* [Exercise] From the entries that follow, copy exactly the lines beginning at the line holding "You are a computer-use agent. The image size is (922, 1243)." and continuing through the line holding "Click the blue square".

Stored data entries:
**********
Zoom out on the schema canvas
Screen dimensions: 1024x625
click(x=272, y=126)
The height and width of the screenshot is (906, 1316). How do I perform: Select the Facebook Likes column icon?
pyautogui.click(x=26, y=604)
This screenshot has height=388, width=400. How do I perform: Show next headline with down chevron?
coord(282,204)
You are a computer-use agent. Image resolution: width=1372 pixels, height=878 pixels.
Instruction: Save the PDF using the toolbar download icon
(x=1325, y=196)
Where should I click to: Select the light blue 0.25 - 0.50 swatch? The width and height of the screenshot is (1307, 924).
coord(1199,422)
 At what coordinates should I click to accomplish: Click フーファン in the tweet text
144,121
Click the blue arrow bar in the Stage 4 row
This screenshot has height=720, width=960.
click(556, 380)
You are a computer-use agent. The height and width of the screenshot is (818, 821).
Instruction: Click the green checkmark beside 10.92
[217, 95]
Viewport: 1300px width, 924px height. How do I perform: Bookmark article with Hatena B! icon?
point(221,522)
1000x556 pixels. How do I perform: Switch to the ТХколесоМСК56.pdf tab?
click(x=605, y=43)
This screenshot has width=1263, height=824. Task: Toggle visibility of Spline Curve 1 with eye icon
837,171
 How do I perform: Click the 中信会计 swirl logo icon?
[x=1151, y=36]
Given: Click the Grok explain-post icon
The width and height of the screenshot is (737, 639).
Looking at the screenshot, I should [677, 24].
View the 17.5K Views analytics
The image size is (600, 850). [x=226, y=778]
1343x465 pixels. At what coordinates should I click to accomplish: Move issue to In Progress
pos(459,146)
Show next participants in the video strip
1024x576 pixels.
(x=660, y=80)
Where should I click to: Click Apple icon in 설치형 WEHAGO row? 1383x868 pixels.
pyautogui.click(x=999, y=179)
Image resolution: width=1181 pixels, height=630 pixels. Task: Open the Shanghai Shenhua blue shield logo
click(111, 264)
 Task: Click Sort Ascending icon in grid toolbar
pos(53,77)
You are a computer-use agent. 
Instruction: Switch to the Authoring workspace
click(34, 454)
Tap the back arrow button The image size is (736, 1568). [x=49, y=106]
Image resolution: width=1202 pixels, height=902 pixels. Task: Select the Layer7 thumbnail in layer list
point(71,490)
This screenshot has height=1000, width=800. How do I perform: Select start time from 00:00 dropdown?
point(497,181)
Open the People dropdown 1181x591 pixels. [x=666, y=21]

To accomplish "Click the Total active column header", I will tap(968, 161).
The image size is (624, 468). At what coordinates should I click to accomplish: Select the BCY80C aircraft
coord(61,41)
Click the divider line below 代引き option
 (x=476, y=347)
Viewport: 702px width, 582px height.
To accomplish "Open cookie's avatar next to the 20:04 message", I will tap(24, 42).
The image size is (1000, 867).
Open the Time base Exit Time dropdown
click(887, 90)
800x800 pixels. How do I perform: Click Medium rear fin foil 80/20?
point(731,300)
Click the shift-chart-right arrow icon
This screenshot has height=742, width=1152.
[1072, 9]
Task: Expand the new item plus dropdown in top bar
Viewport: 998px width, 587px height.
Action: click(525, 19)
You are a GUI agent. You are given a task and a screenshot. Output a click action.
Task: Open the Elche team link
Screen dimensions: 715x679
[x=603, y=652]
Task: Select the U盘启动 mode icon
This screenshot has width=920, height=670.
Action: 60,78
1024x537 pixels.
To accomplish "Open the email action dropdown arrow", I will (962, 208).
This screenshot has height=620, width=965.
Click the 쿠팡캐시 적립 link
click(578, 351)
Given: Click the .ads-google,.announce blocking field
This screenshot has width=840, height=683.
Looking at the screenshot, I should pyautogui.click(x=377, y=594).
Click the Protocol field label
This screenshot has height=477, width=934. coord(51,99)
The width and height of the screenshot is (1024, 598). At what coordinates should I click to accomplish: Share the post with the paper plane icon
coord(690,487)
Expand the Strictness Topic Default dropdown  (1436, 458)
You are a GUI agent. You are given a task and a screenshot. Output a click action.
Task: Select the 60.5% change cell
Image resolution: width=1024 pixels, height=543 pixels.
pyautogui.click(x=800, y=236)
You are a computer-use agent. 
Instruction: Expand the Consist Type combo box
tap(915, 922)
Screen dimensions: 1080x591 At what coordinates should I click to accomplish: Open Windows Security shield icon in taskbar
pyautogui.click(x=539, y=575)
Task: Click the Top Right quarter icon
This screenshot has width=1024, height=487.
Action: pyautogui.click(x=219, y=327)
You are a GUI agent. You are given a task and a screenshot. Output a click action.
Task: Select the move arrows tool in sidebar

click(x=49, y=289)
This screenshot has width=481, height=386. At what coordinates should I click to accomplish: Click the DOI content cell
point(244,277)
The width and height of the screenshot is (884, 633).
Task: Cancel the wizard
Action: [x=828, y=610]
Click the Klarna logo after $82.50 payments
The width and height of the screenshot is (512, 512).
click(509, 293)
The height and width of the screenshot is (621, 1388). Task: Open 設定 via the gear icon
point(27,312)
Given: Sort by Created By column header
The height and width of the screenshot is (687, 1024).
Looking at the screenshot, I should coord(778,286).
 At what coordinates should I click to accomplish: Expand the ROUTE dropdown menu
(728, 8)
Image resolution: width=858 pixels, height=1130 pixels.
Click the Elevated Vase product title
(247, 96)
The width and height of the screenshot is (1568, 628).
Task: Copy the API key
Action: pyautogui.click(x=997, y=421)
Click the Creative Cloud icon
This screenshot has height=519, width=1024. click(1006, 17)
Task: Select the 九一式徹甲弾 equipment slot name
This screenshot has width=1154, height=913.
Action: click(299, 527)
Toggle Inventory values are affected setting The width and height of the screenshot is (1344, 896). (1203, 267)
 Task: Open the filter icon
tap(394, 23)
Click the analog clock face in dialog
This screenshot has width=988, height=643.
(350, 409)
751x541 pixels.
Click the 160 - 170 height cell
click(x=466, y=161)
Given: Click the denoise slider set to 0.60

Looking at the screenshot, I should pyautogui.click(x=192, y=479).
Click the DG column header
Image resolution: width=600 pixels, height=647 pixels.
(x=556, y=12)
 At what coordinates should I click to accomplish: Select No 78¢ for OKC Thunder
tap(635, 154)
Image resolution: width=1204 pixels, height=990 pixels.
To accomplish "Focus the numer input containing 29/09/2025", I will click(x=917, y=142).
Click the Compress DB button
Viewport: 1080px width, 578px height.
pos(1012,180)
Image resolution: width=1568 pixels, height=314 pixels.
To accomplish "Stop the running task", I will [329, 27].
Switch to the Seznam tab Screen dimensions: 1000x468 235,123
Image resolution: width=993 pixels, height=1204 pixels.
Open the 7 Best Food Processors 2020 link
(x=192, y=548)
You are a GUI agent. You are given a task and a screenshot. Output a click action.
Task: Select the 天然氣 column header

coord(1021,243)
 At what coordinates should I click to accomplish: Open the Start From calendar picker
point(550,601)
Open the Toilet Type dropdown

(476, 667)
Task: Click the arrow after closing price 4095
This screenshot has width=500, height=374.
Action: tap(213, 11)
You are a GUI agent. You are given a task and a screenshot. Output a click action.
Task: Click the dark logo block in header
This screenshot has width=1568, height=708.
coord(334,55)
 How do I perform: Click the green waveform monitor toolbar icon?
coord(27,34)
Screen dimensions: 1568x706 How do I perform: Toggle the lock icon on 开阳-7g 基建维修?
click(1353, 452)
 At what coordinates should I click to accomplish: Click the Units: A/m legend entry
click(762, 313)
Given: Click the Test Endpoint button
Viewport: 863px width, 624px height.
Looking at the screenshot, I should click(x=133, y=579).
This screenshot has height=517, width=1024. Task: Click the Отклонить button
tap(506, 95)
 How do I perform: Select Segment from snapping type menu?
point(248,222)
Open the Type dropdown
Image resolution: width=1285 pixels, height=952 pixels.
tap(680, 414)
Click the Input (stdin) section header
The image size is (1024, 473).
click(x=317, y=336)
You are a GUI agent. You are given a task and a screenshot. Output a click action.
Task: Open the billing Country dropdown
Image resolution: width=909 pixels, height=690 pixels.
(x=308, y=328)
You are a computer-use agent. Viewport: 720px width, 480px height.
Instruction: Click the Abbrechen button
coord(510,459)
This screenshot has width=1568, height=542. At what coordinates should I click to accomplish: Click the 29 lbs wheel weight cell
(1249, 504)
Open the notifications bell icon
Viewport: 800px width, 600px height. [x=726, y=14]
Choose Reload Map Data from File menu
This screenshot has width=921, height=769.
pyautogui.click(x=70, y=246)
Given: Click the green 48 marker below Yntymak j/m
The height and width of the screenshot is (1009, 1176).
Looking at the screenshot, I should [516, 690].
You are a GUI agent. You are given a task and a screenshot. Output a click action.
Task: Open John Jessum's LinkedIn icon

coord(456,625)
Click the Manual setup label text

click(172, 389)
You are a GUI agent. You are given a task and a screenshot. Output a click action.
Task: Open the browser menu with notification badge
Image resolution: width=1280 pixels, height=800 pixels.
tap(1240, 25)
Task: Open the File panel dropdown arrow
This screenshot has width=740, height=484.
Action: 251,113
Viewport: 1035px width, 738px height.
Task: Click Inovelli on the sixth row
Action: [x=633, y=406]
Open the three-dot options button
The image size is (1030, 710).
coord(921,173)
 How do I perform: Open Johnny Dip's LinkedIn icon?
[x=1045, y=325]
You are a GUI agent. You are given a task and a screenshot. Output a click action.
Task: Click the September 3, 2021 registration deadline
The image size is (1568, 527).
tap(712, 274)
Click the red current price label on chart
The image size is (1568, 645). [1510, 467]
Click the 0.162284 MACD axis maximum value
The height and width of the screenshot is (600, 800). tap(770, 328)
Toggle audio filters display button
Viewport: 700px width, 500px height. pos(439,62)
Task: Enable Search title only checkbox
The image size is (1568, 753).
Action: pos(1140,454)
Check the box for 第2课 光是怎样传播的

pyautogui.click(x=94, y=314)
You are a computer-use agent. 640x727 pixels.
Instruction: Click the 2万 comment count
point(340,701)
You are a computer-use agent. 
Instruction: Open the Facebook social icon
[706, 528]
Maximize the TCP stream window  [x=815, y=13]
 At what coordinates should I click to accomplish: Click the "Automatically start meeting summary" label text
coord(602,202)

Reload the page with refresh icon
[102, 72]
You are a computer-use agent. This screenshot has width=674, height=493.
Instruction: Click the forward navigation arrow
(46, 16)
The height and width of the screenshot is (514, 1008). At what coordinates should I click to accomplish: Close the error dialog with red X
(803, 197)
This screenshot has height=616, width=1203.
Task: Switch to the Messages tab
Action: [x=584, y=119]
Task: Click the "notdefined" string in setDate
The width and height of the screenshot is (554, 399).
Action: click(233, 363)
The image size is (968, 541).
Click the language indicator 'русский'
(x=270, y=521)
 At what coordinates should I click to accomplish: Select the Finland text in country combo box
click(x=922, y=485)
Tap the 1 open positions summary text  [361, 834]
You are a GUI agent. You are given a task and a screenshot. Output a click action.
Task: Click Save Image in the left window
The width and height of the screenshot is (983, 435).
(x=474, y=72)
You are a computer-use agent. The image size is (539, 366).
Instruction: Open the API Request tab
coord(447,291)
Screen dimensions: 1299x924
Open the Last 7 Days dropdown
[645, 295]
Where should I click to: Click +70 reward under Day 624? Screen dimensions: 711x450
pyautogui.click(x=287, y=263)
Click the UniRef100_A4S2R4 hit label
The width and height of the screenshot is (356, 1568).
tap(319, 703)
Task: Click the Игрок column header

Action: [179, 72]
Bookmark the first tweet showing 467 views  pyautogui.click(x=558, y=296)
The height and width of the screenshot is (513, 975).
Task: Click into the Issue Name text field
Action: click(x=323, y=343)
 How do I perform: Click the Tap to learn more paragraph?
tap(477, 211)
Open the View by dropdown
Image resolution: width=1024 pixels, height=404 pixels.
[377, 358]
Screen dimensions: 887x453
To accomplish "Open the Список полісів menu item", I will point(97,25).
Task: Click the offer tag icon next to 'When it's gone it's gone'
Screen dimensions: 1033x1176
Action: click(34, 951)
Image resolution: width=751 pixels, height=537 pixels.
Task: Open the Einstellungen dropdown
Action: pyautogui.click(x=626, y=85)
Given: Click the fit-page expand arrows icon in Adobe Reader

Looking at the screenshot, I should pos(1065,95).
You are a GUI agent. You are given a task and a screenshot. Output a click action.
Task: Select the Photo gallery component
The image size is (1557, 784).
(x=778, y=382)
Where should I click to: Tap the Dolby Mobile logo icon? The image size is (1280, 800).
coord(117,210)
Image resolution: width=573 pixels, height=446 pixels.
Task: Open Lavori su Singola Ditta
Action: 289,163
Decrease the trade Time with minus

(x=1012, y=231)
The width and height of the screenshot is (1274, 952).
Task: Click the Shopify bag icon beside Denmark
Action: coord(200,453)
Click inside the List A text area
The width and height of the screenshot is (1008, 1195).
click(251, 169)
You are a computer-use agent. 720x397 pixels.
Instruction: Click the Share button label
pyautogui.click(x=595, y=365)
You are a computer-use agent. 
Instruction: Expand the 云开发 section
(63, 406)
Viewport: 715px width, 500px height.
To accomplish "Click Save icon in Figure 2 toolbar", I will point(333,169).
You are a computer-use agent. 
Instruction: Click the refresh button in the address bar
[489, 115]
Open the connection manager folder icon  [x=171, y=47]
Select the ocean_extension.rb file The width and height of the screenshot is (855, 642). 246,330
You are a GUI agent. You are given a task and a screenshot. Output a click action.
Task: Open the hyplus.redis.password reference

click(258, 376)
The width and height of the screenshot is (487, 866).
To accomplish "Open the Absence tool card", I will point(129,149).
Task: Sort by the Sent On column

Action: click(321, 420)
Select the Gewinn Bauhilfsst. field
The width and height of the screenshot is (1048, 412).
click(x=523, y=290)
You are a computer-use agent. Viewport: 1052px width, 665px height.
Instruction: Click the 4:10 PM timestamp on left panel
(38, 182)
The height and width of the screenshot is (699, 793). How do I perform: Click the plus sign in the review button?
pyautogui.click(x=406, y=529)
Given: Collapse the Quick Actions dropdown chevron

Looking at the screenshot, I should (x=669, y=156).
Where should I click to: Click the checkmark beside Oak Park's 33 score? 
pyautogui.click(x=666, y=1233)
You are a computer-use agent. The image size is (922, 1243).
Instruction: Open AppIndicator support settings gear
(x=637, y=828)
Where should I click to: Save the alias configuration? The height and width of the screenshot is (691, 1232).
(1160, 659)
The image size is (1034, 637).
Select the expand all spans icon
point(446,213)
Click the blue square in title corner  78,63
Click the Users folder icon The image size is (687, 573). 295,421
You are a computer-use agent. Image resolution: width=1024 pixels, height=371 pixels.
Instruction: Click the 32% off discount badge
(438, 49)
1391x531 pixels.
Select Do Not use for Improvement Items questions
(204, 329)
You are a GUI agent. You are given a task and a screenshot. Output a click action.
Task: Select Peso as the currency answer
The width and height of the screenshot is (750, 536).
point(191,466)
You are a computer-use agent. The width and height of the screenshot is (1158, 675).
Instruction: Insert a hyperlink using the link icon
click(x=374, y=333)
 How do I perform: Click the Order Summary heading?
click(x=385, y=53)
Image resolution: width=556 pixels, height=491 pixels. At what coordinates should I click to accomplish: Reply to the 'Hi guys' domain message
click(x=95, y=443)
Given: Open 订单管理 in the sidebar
**********
* [Solution to this task]
You are a computer-use agent. The image size is (922, 1243).
Instruction: Open AppIndicator support settings gear
(x=637, y=828)
Where should I click to: Save the alias configuration? The height and width of the screenshot is (691, 1232).
(1160, 659)
The image size is (1034, 637).
Select the expand all spans icon
point(446,213)
Click the blue square in title corner  78,63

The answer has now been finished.